[Start of Source]
There is a solution: proportional representation. Something like the single transferrable vote system that has been used for years in Australia. I know, I know, it’ll never happen. The NDP, who suffer from the same ‘smeared support’ and ‘fracturing the left’ problems as other minority parties have been calling for this for years, and nobody ever listens to Jack Layton. It would certainly result in more minority governments, and GOD FORBID, working together with the socialists, environmentalists and seperatists that make up the fabric of our country in order to get things done for all Canadians. What it would also mean is that when you cast your vote (even for a party that isn’t the favored one in your region), IT WOULD COUNT. That system would be more chaotic, fragile, but dare I say it, democratic.

The powers-that-be have a vested interest in keeping FPtP intact — it keeps them in power. As long as nothing changes, the clear message to youth will be “your votes don’t matter, so you might as well stay home.” Unless we get serious about creating a system that is truly democratic, I expect that voter apathy will continue to rise, especially among the next generation of leaders. We can, and we are fighting it with the youth movement and our vote mobs, but even our complete mobilization of those 3 million students will be powerless to address the structural problems of our electoral system.

We can, and ought to do better to reflect the true political nature of Canada. Anything less is a failure of the democratic process.

~ by Andrew on April 16, 2011.

4 Responses to “It’s the System, Stupid”
[End of Source]
[Start of Excerpted records]
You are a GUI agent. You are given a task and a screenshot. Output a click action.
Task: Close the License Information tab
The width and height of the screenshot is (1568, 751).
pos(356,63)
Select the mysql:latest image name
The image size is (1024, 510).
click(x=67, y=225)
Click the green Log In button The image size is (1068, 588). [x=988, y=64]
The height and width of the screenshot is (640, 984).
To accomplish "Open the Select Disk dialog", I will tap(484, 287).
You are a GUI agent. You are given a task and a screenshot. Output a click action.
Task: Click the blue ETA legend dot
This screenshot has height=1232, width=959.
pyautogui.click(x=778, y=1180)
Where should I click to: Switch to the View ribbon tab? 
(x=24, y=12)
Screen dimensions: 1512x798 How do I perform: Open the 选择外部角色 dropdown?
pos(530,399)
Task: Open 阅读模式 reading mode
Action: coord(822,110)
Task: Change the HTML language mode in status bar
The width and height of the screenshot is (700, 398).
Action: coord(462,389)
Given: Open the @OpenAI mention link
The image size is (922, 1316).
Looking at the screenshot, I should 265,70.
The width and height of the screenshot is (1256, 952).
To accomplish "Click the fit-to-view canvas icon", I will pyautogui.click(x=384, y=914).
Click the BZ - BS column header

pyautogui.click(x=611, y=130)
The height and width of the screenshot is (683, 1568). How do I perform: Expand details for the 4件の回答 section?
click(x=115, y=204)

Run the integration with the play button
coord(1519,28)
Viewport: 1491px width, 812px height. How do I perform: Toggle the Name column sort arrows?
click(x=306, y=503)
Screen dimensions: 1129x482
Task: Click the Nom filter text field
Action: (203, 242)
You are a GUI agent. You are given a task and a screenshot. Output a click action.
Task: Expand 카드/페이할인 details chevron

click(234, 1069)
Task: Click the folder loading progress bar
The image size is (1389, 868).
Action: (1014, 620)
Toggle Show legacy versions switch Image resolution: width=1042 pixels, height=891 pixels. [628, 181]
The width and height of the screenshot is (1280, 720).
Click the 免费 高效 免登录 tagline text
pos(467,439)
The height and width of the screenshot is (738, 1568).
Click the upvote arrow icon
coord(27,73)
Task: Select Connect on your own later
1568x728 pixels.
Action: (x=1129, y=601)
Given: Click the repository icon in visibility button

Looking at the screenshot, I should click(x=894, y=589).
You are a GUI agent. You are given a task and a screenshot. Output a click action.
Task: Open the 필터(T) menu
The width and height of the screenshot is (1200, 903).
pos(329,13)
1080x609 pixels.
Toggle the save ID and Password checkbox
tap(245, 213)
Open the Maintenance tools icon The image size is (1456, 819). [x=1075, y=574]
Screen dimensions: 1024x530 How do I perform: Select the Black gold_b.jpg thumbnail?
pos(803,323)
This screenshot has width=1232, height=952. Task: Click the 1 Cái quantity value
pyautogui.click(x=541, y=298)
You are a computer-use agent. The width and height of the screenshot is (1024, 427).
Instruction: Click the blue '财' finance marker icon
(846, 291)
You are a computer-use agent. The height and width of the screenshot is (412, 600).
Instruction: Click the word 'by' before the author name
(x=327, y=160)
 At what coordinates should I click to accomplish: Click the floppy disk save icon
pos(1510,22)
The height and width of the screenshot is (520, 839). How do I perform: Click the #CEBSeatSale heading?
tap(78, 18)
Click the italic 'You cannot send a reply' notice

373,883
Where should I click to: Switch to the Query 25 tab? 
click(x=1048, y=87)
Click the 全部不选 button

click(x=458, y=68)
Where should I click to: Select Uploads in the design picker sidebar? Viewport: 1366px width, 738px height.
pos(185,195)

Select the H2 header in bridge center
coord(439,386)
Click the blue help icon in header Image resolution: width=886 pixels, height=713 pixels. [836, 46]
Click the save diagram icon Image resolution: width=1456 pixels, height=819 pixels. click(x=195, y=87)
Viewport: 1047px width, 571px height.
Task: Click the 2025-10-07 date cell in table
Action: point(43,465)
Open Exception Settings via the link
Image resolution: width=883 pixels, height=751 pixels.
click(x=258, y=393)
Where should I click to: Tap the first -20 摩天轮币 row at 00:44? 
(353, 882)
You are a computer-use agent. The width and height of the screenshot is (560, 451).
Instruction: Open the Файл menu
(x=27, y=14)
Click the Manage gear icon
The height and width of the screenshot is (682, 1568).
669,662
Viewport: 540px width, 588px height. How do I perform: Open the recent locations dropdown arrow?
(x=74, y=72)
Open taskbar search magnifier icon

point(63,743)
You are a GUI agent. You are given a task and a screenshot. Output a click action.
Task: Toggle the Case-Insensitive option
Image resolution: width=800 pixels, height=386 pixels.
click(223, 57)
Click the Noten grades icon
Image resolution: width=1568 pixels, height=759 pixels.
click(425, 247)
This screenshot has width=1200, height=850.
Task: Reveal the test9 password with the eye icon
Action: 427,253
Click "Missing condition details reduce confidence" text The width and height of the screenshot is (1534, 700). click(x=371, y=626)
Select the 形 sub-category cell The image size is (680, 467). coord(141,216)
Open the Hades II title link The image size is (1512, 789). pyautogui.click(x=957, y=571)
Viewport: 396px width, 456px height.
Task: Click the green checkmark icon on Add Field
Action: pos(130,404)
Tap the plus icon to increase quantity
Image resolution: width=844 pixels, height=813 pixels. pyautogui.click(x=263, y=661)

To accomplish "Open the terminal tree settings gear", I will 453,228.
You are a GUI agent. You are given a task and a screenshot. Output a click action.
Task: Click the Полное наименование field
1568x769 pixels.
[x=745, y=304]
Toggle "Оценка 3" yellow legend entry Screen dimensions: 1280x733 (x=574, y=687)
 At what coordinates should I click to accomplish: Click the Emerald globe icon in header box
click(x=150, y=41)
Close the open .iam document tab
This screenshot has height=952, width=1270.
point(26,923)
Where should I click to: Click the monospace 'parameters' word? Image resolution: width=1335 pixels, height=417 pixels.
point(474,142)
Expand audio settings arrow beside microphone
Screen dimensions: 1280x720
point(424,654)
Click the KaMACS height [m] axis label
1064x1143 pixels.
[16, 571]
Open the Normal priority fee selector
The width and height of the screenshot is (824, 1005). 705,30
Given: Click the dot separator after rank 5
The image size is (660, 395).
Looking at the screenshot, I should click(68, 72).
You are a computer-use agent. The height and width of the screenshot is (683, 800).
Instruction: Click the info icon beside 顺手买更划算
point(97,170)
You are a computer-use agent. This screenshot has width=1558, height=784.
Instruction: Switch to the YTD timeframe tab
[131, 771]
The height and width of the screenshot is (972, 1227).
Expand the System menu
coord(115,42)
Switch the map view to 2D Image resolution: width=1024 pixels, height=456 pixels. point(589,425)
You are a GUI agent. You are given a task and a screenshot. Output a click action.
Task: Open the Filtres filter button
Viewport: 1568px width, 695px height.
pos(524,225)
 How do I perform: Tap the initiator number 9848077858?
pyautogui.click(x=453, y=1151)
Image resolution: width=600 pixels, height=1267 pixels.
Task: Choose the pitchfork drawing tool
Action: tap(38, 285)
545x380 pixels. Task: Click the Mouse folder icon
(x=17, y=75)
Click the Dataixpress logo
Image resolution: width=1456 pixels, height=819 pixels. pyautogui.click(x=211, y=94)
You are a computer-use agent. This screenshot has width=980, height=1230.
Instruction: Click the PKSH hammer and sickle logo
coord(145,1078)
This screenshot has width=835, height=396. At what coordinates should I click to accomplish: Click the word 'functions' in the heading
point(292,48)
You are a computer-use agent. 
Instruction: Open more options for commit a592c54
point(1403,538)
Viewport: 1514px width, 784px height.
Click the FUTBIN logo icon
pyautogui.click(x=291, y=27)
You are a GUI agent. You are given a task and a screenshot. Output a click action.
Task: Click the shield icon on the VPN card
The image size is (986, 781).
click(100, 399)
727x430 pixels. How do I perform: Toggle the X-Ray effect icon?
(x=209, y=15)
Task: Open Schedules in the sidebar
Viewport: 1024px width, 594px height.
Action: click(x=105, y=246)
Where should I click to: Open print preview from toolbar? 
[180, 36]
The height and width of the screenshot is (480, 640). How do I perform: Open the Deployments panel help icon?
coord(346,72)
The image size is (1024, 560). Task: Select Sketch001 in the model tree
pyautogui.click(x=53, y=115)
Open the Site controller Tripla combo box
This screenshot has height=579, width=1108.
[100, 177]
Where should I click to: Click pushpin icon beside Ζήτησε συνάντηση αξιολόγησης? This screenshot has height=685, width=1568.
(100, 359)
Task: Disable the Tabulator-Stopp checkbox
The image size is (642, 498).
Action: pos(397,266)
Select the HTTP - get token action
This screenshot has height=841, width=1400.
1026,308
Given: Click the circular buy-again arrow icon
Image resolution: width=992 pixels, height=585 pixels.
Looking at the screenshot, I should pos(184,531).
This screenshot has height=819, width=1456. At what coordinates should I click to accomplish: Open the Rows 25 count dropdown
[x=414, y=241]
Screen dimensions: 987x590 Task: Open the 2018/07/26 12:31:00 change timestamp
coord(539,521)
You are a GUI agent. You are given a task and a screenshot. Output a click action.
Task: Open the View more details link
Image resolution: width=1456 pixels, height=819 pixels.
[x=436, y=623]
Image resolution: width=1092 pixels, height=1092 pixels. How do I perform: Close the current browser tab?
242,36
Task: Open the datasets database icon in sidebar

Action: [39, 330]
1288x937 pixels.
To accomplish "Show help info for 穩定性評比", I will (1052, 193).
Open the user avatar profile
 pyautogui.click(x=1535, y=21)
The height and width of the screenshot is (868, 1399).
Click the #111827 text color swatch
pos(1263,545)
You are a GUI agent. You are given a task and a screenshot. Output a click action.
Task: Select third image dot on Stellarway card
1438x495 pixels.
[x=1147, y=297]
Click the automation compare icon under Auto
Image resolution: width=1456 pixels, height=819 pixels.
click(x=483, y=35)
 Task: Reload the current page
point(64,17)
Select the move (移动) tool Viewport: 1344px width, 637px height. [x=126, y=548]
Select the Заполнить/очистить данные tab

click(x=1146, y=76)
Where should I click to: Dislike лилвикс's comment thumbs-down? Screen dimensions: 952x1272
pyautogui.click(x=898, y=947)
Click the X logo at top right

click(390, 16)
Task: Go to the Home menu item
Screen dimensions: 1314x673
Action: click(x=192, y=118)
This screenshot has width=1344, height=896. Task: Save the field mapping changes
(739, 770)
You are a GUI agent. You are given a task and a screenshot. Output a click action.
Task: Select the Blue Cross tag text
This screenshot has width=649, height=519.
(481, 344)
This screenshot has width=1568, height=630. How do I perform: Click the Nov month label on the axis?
[End of Excerpted records]
Written task 1:
Please reproduce the part of the post on electoral reform that begins at the words "The powers-that-be have" and stops after "April 16, 2011.".
Written task 2:
In the post on electoral reform, which country is said to have used the single transferable vote system for years?
Written task 3:
Extend the post on electoral reform from the point where it stops.
The listing has nothing to do with what is asked here.

Task answer 1:
The powers-that-be have a vested interest in keeping FPtP intact — it keeps them in power. As long as nothing changes, the clear message to youth will be “your votes don’t matter, so you might as well stay home.” Unless we get serious about creating a system that is truly democratic, I expect that voter apathy will continue to rise, especially among the next generation of leaders. We can, and we are fighting it with the youth movement and our vote mobs, but even our complete mobilization of those 3 million students will be powerless to address the structural problems of our electoral system.

We can, and ought to do better to reflect the true political nature of Canada. Anything less is a failure of the democratic process.

~ by Andrew on April 16, 2011.

Task answer 2:
Australia

Task answer 3:
  1. I agree, Canada needs proportional representation! I’d like to see mandatory voting too…

  2. I agree, FPtP is a very crude form of representative democracy. The New Yorker had a good article on the strengths and weaknesses of a variety of election methods.

    http://www.newyorker.com/arts/critics/books/2010/07/26/100726crbo_books_gottlieb?currentPage=all

    This may be blasphemous but in many respects I find US Presidential election to be more democratic. The party primaries allow a slew of candidates with loosely correlated stances to all face their like-minded counterparts first, letting their supporters decide exactly which direction they want for the “runoff” election. Don’t get me started on the electoral college system, but at least there are already a couple states who have passed laws to reallocate their electorate to the popular majority winner, pending enough other states passing similar laws.

    • My issue with the primary system, particularly in the republican circles is that the people vetted are often waaaaaay to the right of what the political lifeblood, I.E. moderates, would ever realistically elect. Sharron Angle in Nevada or Joe Miller in Alaska being just two examples. Also, I don’t like how third party candidates are essentially a national joke in the States, especially when the Repubs and Dems offer essentially the same policy on some key issues like continuing war or indefinite torture :S The binary of choices doesn’t reflect the spectrum of policy issues, which is why I prefer the canadian system, flawed though it may be. Thanks for the New Yorker link, v interesting!

  3. Here is the Wikipedia article about the so-called “National Popular Vote Interstate Compact,” which could serve to remediate some of your concerns.

    http://en.wikipedia.org/wiki/National_Popular_Vote_Interstate_Compact

    Also, I wouldn’t mind if a crazy tea-bag nutjob won the Republican Primary because I think that they would essentially scare aware the moderate vote. I don’t like however, that they push the dialogue so far to the right that moderates become “socialists!”